Write out the full passage about the bridal shop named Isis word for word.

═══ Reading text

Aeran Brent is tired of visitors asking about her store’s name or snapping pictures of the sign outside.
Unfortunately, that’s life for a small business owner whose shop—Isis Bridal and Formal—shares a name with ISIS, the acronym of a notorious Islamic militant group that the United States is fighting in Iraq and Syria.
“I’m just like, ‘Come on!”‘ she says. “I get what’s going on, but can you see it’s a store?”
Brent denies any connection with the other ISIS, which stands for the Islamic State of Iraq and Syria, and says she wants to rename her store.
“Isis” is part of more than 270 product, service or business names among active federal trademarks, according to the U.S. Patent and Trademark Office. But businesses are not required to register their names, so it is difficult to say how many companies use “Isis,” which is also the name of an Egyptian and pagan goddess.

══════
═══ Provided information

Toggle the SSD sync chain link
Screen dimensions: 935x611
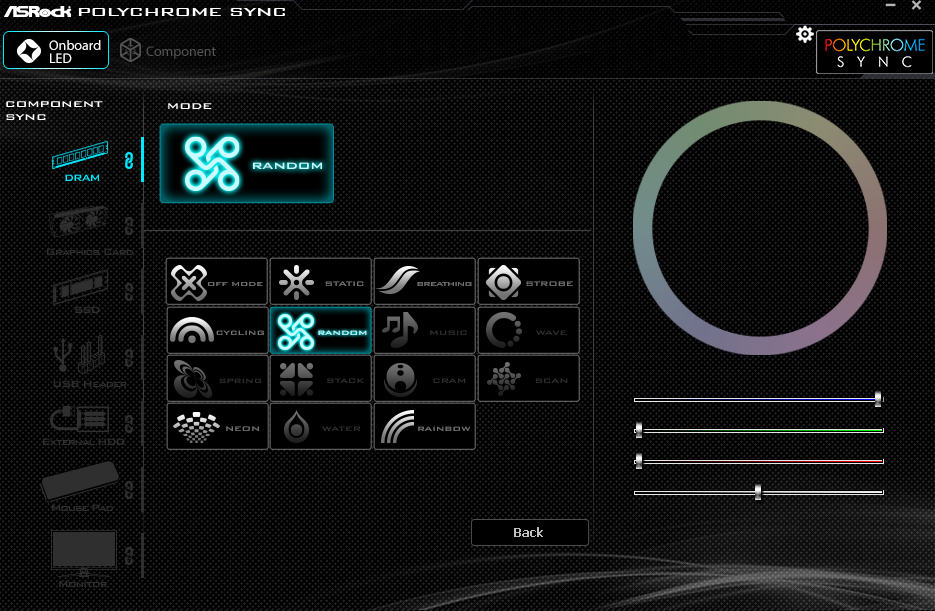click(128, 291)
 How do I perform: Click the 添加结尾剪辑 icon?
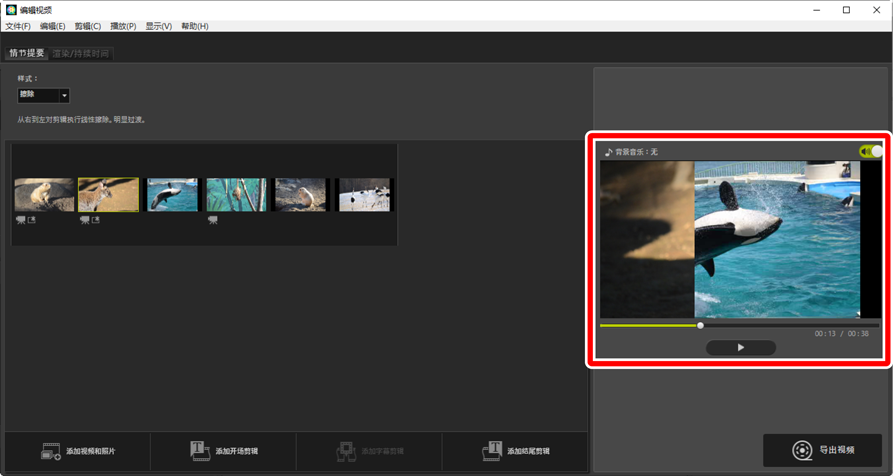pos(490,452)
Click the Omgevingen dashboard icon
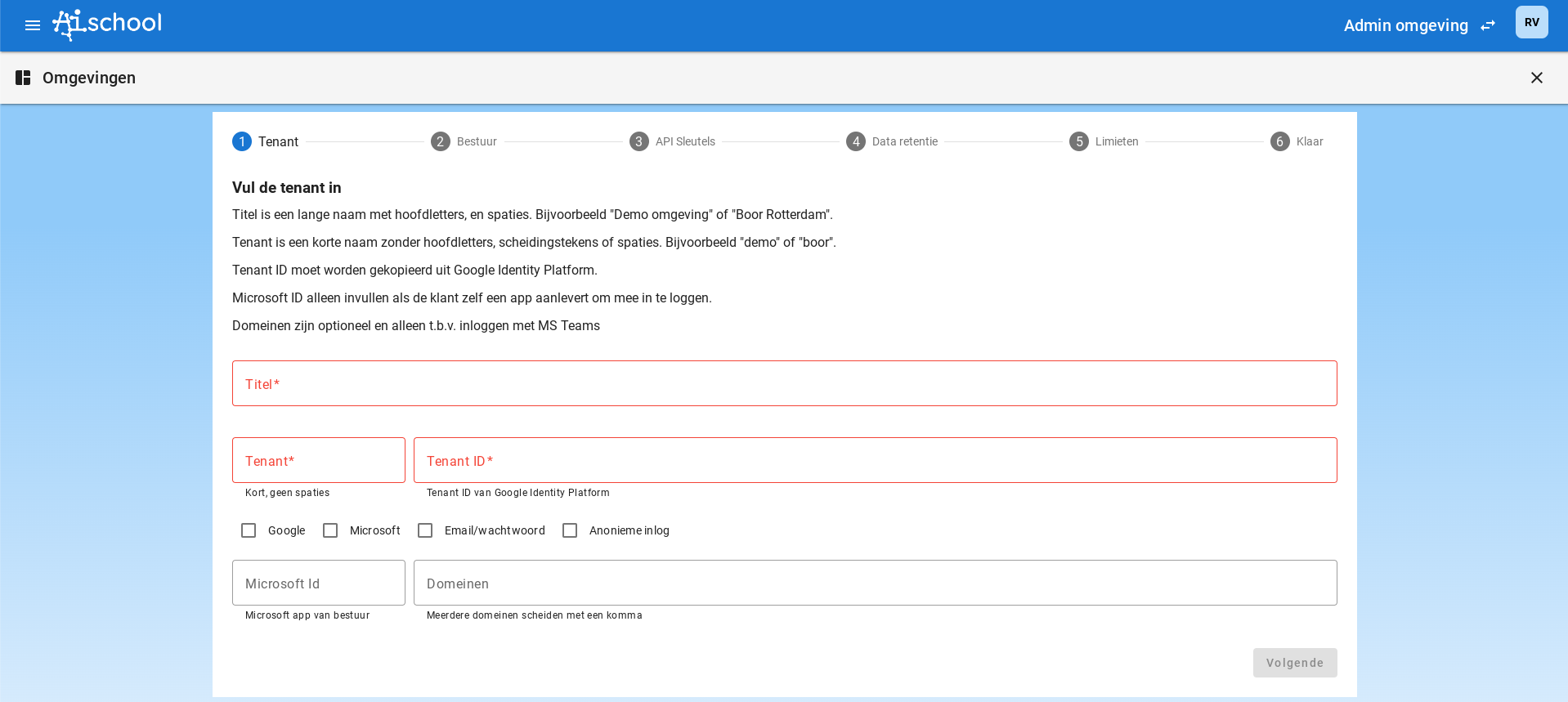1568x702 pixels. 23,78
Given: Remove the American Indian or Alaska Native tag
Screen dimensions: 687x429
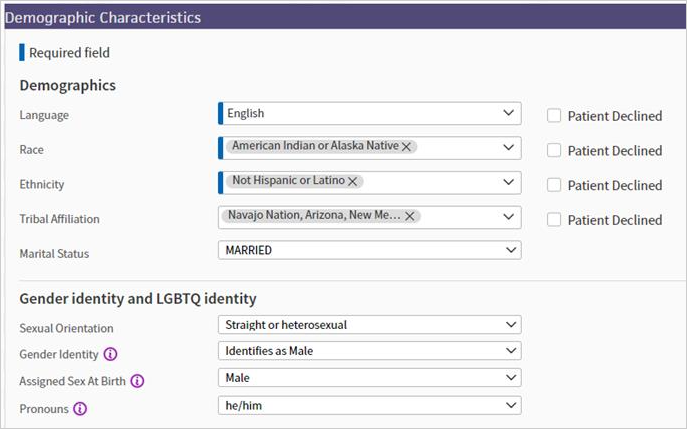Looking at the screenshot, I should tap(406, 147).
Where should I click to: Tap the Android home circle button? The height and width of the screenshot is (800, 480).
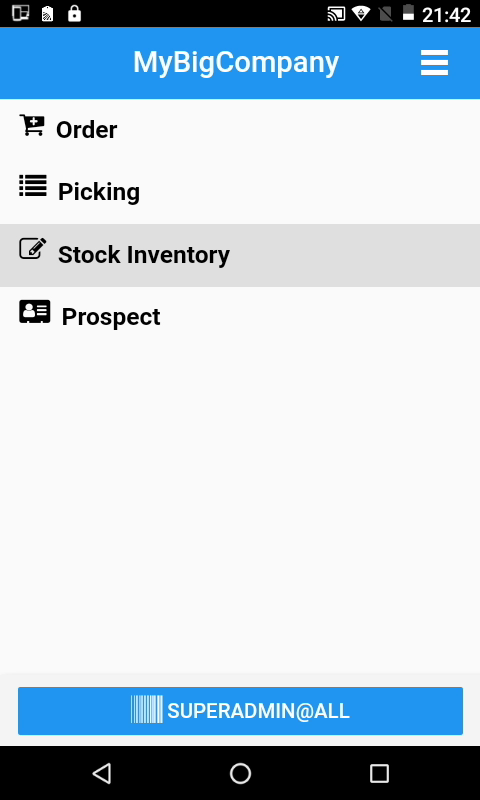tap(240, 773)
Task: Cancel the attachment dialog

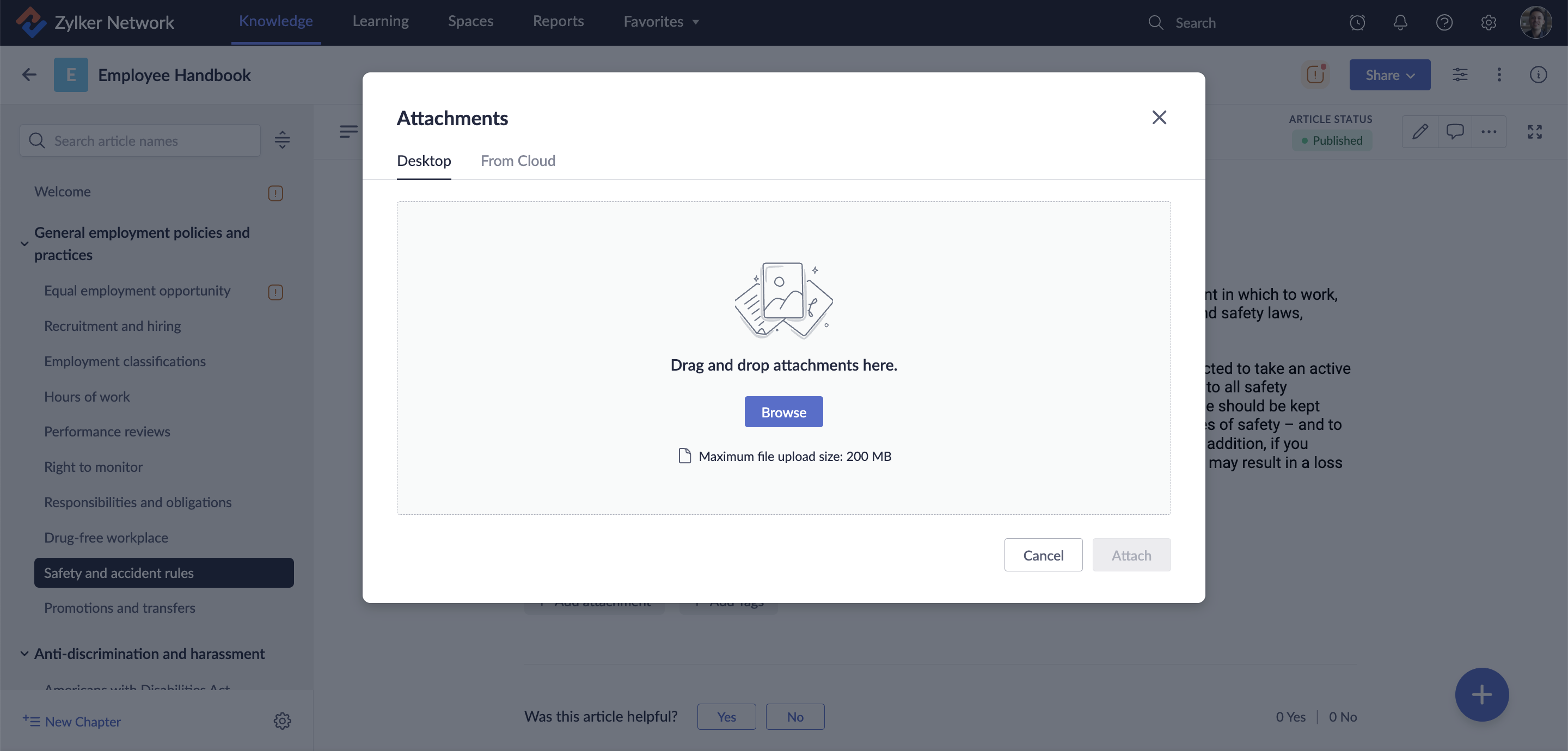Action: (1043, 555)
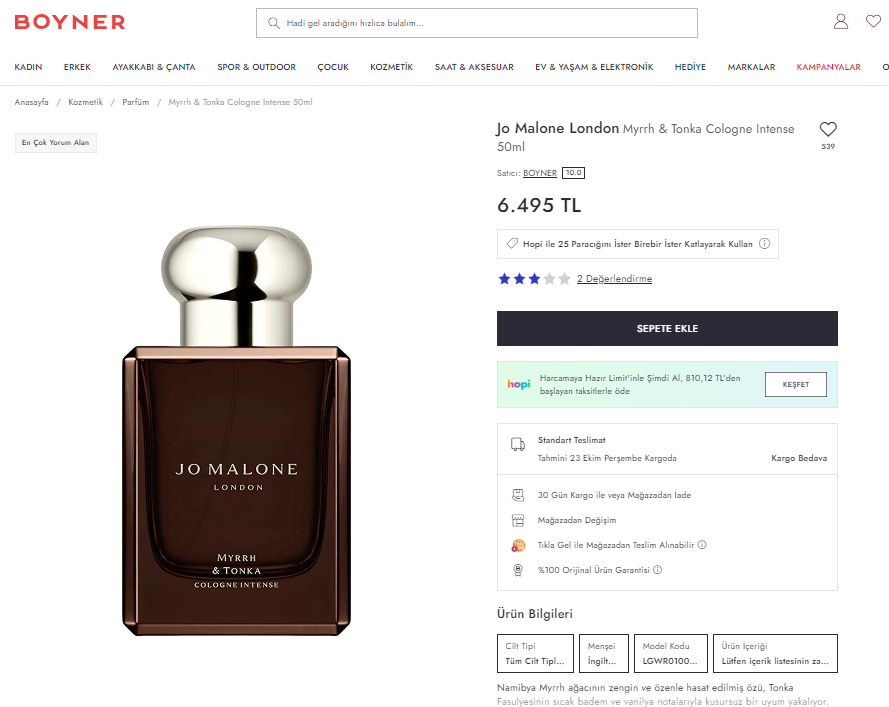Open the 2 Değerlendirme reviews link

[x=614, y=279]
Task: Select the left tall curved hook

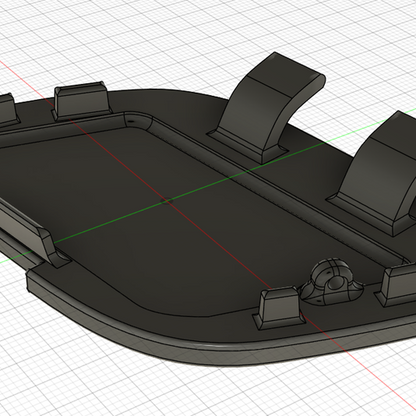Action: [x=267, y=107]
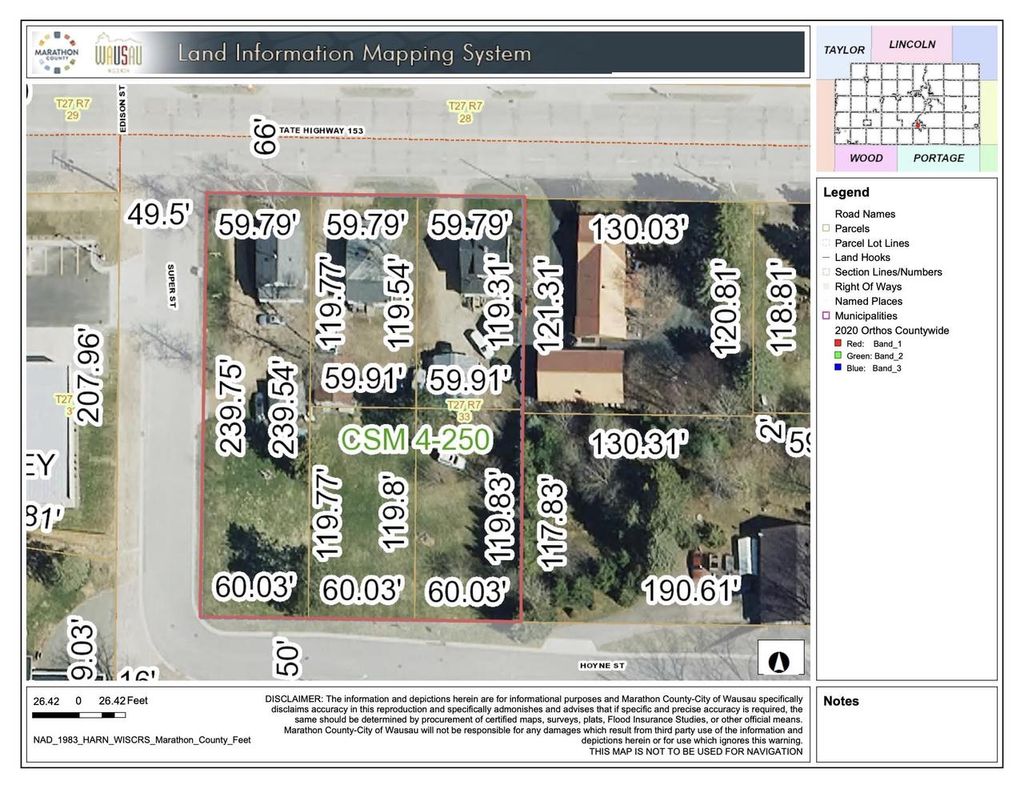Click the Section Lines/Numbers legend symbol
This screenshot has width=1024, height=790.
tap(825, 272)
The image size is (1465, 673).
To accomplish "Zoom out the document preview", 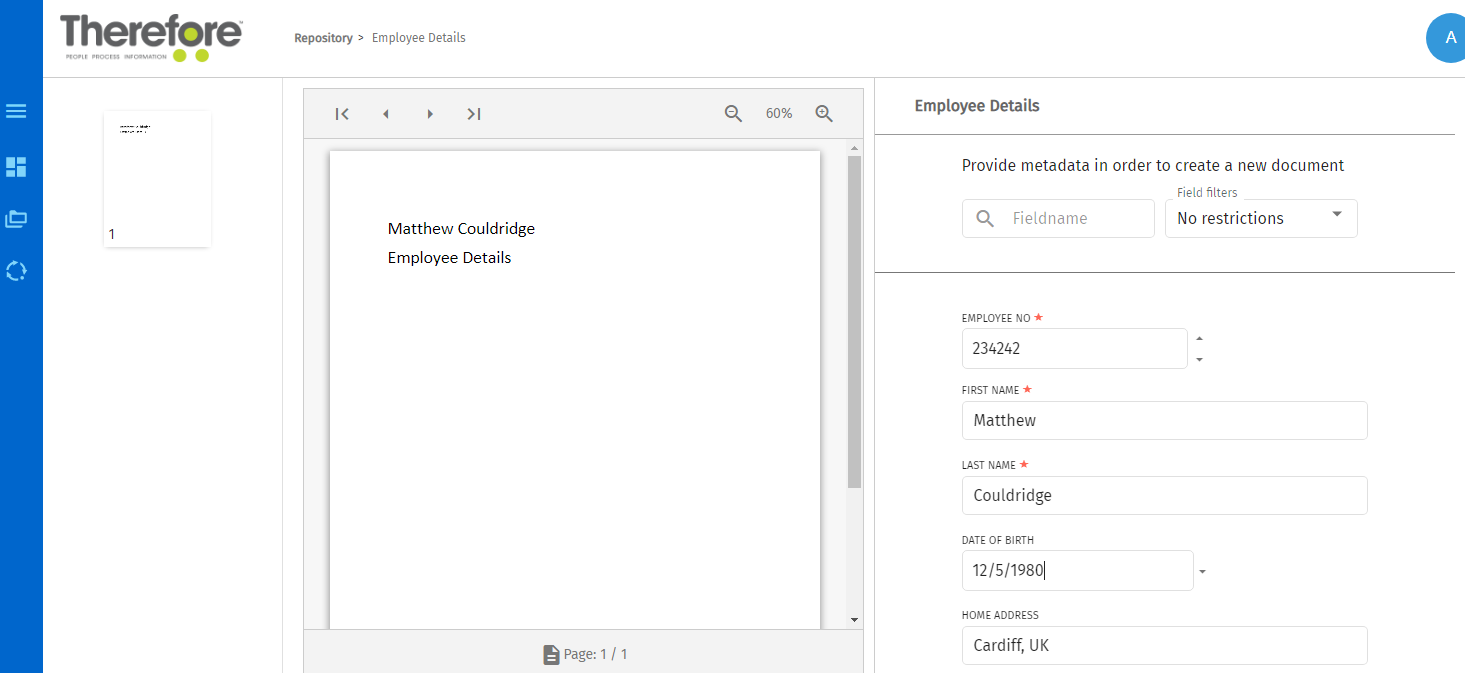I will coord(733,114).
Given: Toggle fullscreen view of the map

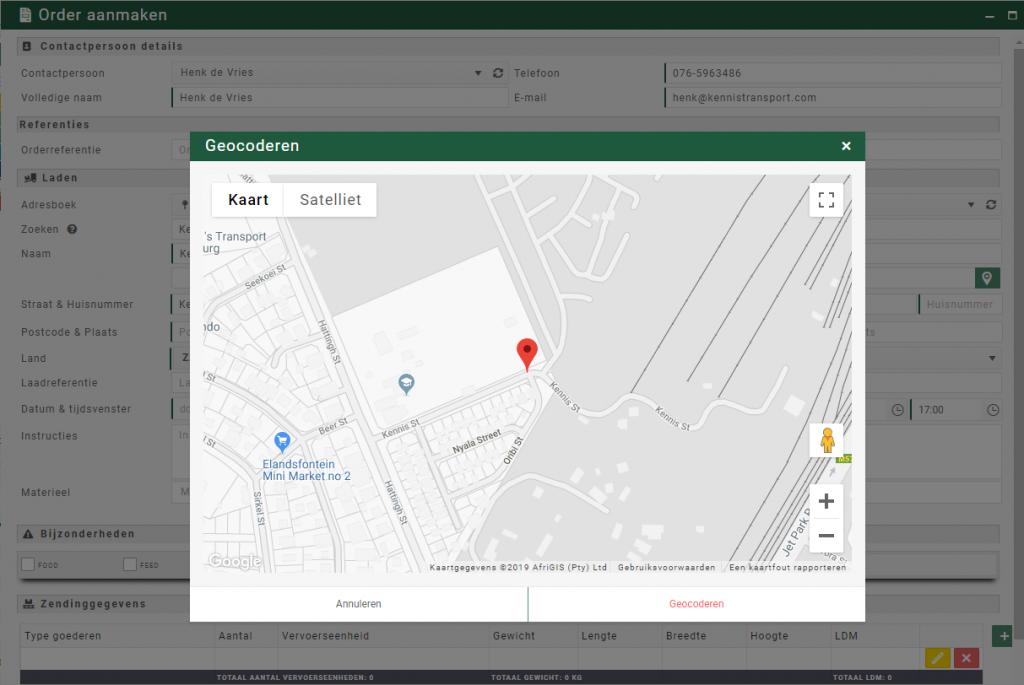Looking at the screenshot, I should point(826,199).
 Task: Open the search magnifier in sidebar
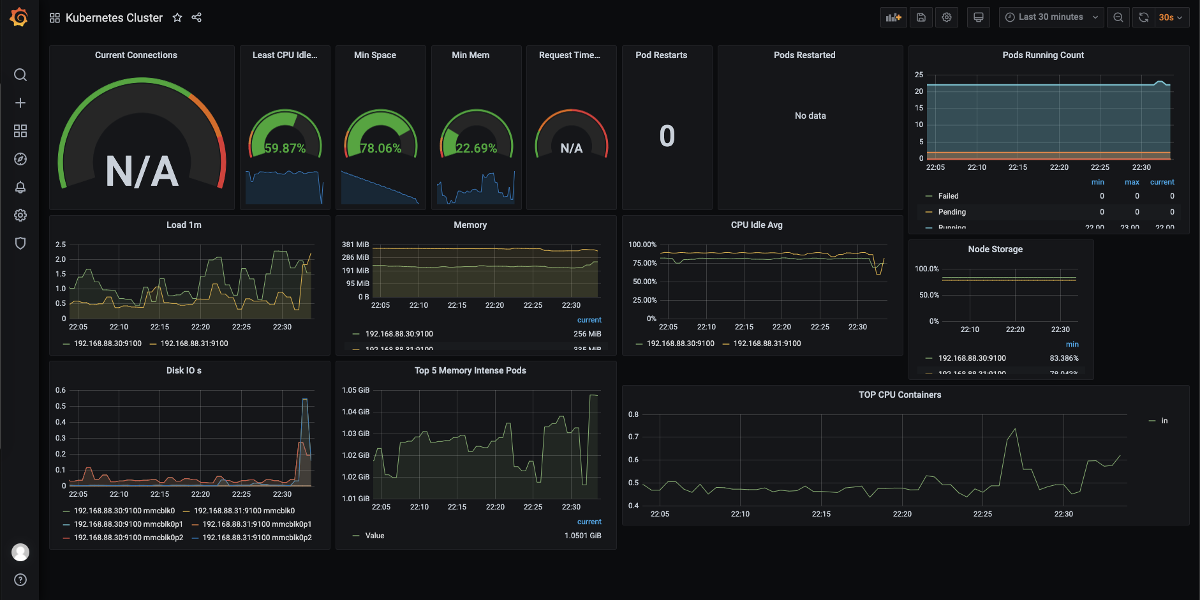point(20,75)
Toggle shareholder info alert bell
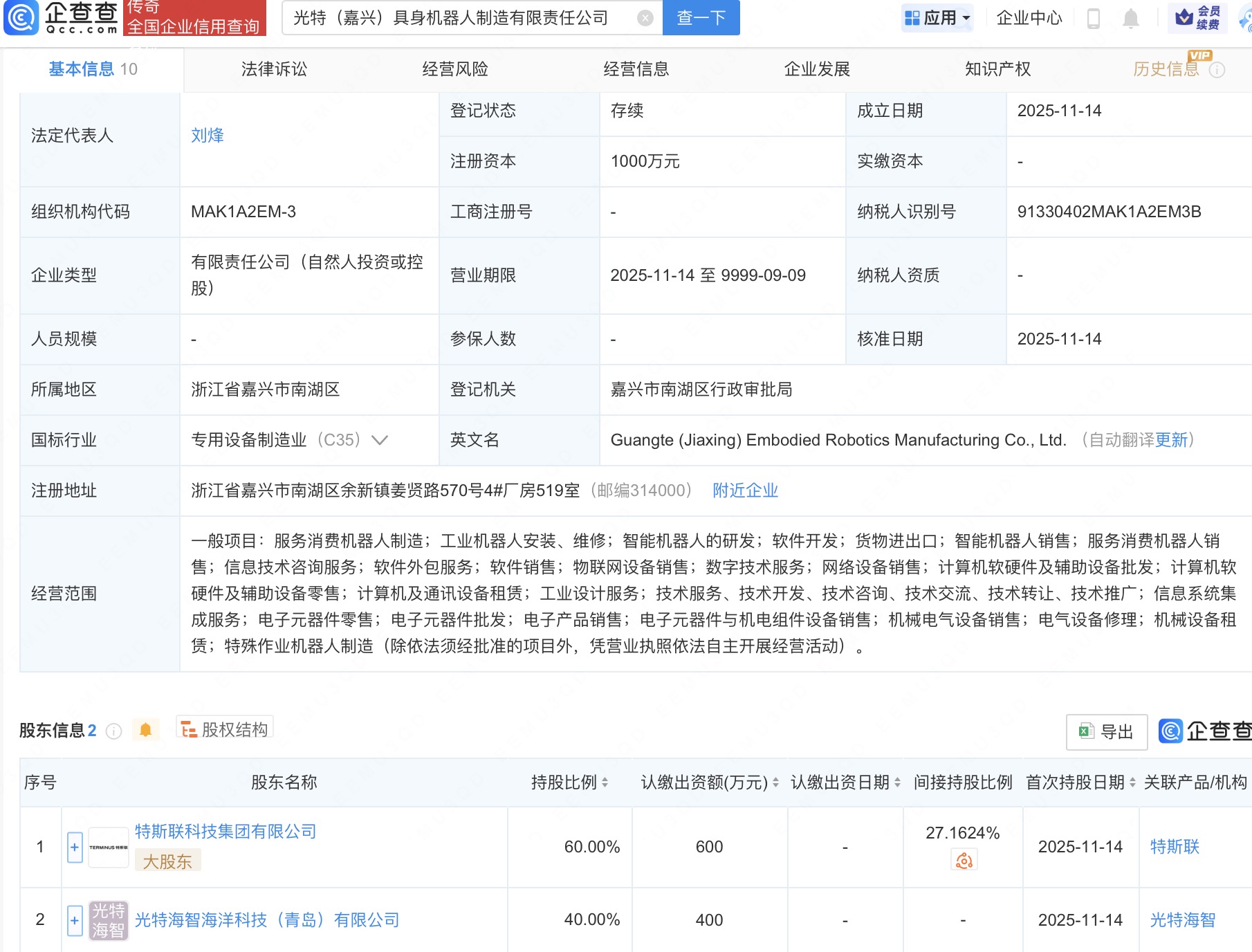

══════

— Task solution —
Aeran Brent is tired of visitors asking about her store’s name or snapping pictures of the sign outside.
Unfortunately, that’s life for a small business owner whose shop—Isis Bridal and Formal—shares a name with ISIS, the acronym of a notorious Islamic militant group that the United States is fighting in Iraq and Syria.
“I’m just like, ‘Come on!”‘ she says. “I get what’s going on, but can you see it’s a store?”
Brent denies any connection with the other ISIS, which stands for the Islamic State of Iraq and Syria, and says she wants to rename her store.
“Isis” is part of more than 270 product, service or business names among active federal trademarks, according to the U.S. Patent and Trademark Office. But businesses are not required to register their names, so it is difficult to say how many companies use “Isis,” which is also the name of an Egyptian and pagan goddess.